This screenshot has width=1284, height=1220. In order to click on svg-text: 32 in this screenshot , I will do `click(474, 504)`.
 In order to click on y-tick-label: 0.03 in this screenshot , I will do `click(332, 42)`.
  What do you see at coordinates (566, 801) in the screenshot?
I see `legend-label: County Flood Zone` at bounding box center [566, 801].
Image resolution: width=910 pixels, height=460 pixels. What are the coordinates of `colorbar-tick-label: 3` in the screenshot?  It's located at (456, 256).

=======

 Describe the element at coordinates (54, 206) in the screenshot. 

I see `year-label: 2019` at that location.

=======

**TWOJE ZADANIE:**
Proszę przepisać słowo w słowo wiersze danych, zaczynając od wiersza zawierającego „This screenshot has”, a kończąc na wierszu zawierającym „Image resolution: width=910”, łącznie z oboma tymi wierszami.

**ODPOWIEDŹ NA ZADANIE:**
This screenshot has width=1284, height=1220. In order to click on svg-text: 32 in this screenshot , I will do `click(474, 504)`.
 In order to click on y-tick-label: 0.03 in this screenshot , I will do `click(332, 42)`.
  What do you see at coordinates (566, 801) in the screenshot?
I see `legend-label: County Flood Zone` at bounding box center [566, 801].
Image resolution: width=910 pixels, height=460 pixels. What are the coordinates of `colorbar-tick-label: 3` in the screenshot?  It's located at (456, 256).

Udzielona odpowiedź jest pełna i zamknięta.